─── SELECTED TEXT

Exercise 1.3: Condition Number Derive

f(x,y) = 50x² + y². The Hessian is [[100, 0], [0, 2]]. Compute the condition number κ = λmaxmin. How many GD iterations are needed to reduce the error by a factor of 10?

For quadratics, GD convergence rate = (κ−1)/(κ+1) per step. Steps for factor-10 reduction: k = ln(10) / ln(κ/(κ−1)) ≈ κ × ln(10).

κ (condition number)
Show derivation
λmax = 100,   λmin = 2
κ = 100 / 2 = 50
Convergence rate per step = (50 − 1)/(50 + 1) = 49/51 ≈ 0.961
Steps for 10× reduction ≈ ln(10) / ln(51/49) ≈ 2.303 / 0.0392 ≈ 59 steps

A condition number of 50 means the function is 50 times steeper in one direction than another. GD zigzags along the narrow valley, making ~59 steps for each order of magnitude of improvement. This is why preconditioning (rescaling coordinates) and Adam (per-parameter learning rates) help — they effectively reduce κ.

Exercise 1.4: Divergence Check Trace
For f(x) = 3x² + 2x + 1 (L = 6), what happens if you set α = 0.5? Compute x1 from x0 = 1: x1 = 1 − 0.5(8) = −3. Then x2 = −3 − 0.5(−16) = 5. Then x3 = 5 − 0.5(32) = −11...

──────
─── DATA ROWS

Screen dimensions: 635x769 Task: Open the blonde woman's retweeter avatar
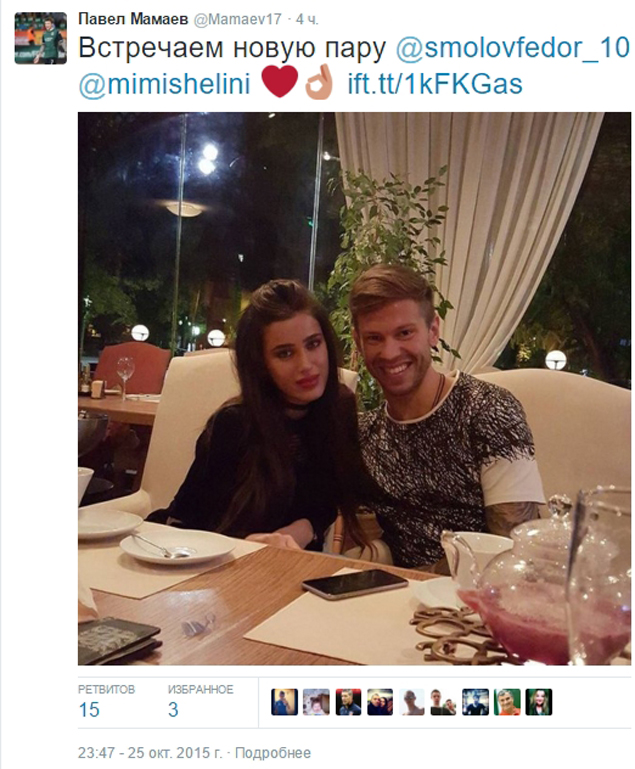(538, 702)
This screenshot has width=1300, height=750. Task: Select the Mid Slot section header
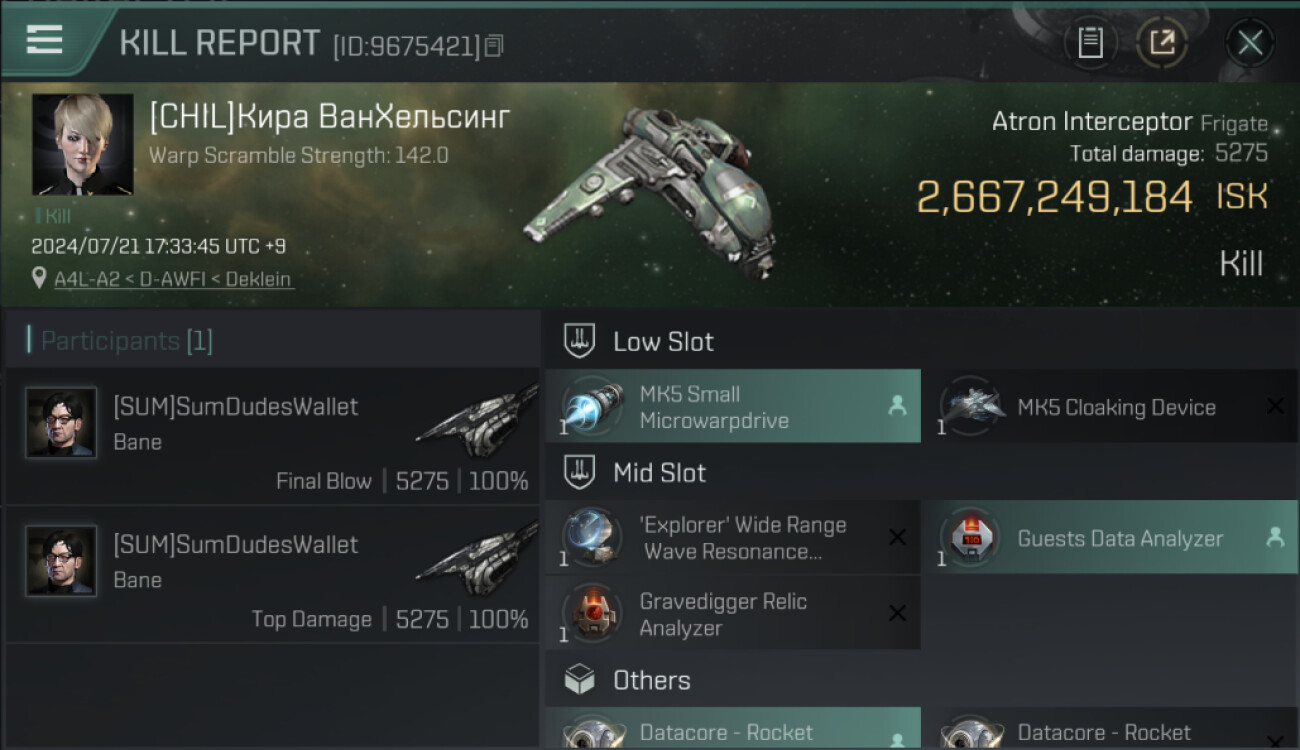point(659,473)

──────
─── DATA ROWS

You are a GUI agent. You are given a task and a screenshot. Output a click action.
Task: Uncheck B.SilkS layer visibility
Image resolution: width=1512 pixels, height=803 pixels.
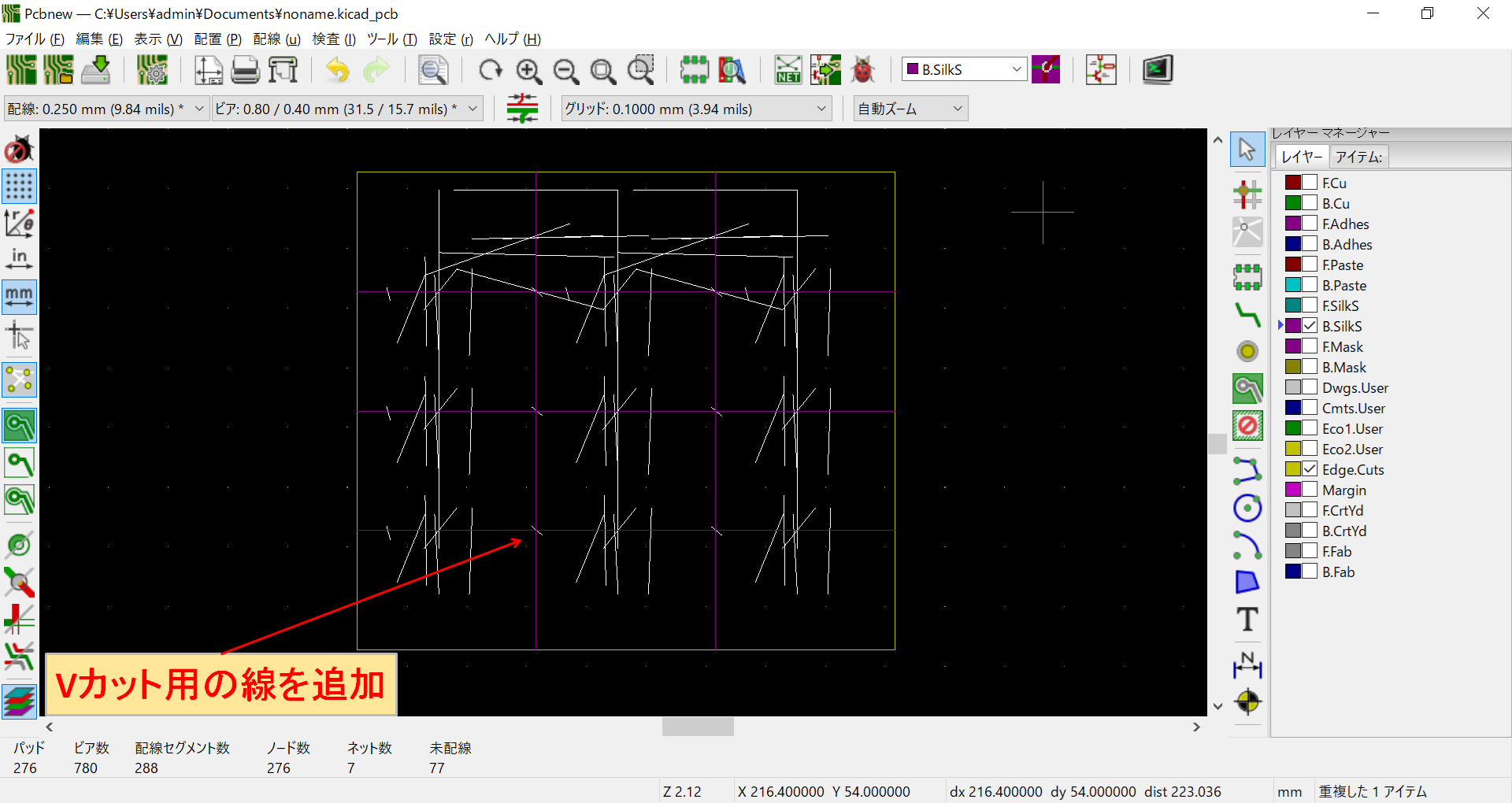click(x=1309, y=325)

──────

*TASKS*:
1: Answer these about the gradient descent text:
(a) What values does it give for λmax and λmin?
(b) About how large is the convergence rate per step?
(c) In Exercise 1.4, what value does x2 come out to?
2: Print the stretch of the gradient descent text from "f(x,y) = 50x²" through "factor of 10?", word for word.
The entries above come from a different source than the text.

*WORKED ANSWERS*:
1:
(a) λmax = 100 and λmin = 2.
(b) About 0.961 (49/51).
(c) x2 = 5.

2:
f(x,y) = 50x² + y². The Hessian is [[100, 0], [0, 2]]. Compute the condition number κ = λmaxmin. How many GD iterations are needed to reduce the error by a factor of 10?